The Prosecutor of the ICC has opened an investigation into a number of cases that were referred to him by the Security Council, based on the report of the International Commissioner of Inquiry on Darfur established by the Secretary-General. He says that his investigation, which has only just begun, needs the sustained co-operation of national and international authorities, including the African Union, as required by the Security Council. Clearly he will get nothing from Khartoum. If witnesses are to be persuaded to make statements, they will need protection. Although there was a great deal of self-congratulation about the precedent of getting a reference to the ICC through the Security Council, war criminals have nothing to fear unless there is a determined and systematic campaign to collect and store the evidence.
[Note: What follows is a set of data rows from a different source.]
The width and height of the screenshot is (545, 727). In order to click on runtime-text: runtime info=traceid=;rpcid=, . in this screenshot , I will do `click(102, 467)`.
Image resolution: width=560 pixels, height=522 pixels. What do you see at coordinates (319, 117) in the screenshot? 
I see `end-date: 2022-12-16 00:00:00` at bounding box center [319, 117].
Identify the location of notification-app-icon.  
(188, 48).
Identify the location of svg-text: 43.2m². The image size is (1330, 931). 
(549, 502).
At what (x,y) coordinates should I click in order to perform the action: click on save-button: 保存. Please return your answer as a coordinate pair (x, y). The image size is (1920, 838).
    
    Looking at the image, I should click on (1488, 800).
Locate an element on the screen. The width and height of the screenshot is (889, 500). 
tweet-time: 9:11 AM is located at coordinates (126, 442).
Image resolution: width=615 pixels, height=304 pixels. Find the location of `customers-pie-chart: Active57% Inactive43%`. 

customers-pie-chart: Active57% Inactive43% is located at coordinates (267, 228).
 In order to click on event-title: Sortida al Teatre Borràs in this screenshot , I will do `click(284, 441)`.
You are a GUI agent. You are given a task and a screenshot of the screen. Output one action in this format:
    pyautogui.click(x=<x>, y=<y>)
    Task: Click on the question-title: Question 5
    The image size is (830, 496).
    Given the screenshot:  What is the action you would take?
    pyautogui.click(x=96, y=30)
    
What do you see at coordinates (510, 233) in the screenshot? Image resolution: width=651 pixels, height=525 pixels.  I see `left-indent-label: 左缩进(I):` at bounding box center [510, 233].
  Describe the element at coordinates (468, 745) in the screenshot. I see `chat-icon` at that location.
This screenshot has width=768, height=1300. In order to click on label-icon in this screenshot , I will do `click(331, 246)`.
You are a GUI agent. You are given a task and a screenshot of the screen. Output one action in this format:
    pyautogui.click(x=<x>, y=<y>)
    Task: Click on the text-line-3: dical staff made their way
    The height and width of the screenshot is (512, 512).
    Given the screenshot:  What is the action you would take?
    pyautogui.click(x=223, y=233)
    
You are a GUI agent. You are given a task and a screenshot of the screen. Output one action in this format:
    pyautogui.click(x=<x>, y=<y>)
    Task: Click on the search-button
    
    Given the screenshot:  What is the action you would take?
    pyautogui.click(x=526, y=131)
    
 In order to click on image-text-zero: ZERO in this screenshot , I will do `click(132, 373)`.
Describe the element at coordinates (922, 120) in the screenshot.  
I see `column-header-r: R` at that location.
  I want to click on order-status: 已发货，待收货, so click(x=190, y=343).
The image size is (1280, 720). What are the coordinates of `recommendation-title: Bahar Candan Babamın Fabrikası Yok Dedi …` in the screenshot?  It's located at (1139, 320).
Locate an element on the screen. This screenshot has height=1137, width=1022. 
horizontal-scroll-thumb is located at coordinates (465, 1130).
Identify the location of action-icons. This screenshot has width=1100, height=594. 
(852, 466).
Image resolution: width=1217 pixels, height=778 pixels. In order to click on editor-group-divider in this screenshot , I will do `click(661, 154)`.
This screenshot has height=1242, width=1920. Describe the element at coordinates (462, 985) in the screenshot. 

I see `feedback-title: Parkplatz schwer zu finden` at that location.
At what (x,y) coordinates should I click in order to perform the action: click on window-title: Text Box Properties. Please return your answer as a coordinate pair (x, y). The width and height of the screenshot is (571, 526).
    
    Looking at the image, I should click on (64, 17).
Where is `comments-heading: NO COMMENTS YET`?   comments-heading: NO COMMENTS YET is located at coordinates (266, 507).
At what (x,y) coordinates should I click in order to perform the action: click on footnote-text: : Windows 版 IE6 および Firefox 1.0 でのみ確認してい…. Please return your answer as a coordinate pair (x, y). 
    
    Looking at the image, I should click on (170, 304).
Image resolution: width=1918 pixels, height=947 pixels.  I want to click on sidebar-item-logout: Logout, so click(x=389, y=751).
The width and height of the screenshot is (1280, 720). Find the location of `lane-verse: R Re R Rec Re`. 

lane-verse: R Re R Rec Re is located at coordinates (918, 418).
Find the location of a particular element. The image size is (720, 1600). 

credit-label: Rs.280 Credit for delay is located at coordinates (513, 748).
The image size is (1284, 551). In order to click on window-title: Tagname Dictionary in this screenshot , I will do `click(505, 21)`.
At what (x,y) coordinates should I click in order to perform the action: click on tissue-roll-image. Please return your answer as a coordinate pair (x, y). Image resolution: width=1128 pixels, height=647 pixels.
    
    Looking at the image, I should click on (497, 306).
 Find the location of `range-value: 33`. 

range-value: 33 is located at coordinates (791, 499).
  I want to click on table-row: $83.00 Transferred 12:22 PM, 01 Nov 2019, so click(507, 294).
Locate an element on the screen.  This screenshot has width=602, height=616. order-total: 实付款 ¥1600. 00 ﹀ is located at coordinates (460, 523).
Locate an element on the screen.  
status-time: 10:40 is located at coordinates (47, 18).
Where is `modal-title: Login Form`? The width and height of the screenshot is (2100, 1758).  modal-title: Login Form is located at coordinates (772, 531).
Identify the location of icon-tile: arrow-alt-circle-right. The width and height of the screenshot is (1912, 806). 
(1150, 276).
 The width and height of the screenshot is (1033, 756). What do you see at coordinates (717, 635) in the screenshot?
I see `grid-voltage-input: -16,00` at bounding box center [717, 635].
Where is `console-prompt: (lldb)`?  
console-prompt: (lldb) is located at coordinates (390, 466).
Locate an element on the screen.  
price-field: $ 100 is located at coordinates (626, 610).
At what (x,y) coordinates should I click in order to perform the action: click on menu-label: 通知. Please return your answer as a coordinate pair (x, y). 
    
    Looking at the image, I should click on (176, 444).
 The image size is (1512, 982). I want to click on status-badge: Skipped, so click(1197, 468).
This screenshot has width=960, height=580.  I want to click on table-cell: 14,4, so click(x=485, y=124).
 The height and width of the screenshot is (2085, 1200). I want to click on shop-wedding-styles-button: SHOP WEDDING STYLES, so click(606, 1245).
After Srebrenica and Rwanda there was a lot of hand-wringing. There were inquiries into the failure of the international community to respond in time, or with effective force, to the threat of genocide and mass murder. The cardinal lesson of Srebrenica, according to the Secretary-General, was:
"that a deliberate and systematic attempt to terrorise, expel or murder an entire people must be met decisively with all necessary means, and with the political will to carry the policy through to its logical conclusion".
In his comment on the official report on Rwanda, he said:
"All of us must bitterly regret that we did not do more to prevent it. There was a United Nations force in the country at the time, but it was neither mandated nor equipped for the kind of forceful action that would have been needed to prevent or halt the genocide. On behalf of the United Nations, I acknowledge this failure and express my deep remorse".
Yesterday, Mr Annan said he was gravely concerned about the worsening situation in Darfur and urged the Security Council and the donor community to do everything possible to assist AMIS. But that has all been said before. The very least we should and can do now is to call an emergency meeting of the Security Council and invite the AU and its commander in Darfur to attend, bringing proposals for protecting civilians from further attack, disarming the Janjaweed and bringing to justice those who are still perpetrating war crimes and crimes against humanity.